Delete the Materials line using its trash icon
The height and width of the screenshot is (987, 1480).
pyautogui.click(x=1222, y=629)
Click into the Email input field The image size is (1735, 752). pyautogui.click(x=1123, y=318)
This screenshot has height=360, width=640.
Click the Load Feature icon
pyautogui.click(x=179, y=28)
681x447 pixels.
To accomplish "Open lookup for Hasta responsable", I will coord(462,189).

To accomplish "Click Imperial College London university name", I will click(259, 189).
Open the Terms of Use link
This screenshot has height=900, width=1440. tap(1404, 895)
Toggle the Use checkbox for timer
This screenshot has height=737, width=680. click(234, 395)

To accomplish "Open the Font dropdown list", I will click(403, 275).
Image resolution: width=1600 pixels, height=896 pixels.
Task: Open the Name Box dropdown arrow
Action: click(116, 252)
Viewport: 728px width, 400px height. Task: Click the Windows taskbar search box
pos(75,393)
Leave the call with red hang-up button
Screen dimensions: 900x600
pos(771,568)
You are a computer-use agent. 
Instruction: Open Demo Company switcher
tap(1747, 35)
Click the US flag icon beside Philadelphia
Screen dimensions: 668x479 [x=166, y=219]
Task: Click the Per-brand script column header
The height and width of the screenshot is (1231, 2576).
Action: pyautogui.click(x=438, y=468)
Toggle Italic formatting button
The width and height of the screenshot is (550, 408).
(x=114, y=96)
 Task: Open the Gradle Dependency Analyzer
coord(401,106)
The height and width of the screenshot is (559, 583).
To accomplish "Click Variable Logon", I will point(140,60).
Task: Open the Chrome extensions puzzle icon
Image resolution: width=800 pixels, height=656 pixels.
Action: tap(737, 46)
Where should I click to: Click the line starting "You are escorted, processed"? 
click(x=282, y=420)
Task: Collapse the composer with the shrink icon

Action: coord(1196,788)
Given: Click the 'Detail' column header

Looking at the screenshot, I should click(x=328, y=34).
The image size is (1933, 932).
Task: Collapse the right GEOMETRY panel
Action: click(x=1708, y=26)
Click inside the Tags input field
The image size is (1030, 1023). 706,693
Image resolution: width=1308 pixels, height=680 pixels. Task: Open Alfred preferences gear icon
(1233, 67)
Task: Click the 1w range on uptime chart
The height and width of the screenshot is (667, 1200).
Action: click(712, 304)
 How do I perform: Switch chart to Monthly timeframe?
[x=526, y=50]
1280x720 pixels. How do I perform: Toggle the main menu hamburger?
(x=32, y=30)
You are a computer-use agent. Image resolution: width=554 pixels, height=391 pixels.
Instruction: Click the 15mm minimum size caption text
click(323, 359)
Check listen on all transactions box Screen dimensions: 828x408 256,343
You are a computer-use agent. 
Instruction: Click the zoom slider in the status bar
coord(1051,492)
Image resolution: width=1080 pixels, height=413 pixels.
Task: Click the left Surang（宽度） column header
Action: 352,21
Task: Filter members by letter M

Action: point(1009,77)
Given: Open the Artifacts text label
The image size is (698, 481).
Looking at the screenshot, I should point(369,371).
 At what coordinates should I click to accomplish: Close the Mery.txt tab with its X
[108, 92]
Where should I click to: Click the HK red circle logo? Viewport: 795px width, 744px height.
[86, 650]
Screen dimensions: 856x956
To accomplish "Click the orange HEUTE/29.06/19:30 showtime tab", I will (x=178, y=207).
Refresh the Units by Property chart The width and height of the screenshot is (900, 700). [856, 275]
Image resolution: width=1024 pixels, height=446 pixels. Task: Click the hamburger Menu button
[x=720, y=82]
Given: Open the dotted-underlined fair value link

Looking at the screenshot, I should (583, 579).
= = =
DIRECTIONS FOR THIS TASK: Output the data exactly, from the first line through the line that holds "This screenshot has height=360, width=640.", so that no later line appears.

FINAL ANSWER:
Delete the Materials line using its trash icon
The height and width of the screenshot is (987, 1480).
pyautogui.click(x=1222, y=629)
Click into the Email input field The image size is (1735, 752). pyautogui.click(x=1123, y=318)
This screenshot has height=360, width=640.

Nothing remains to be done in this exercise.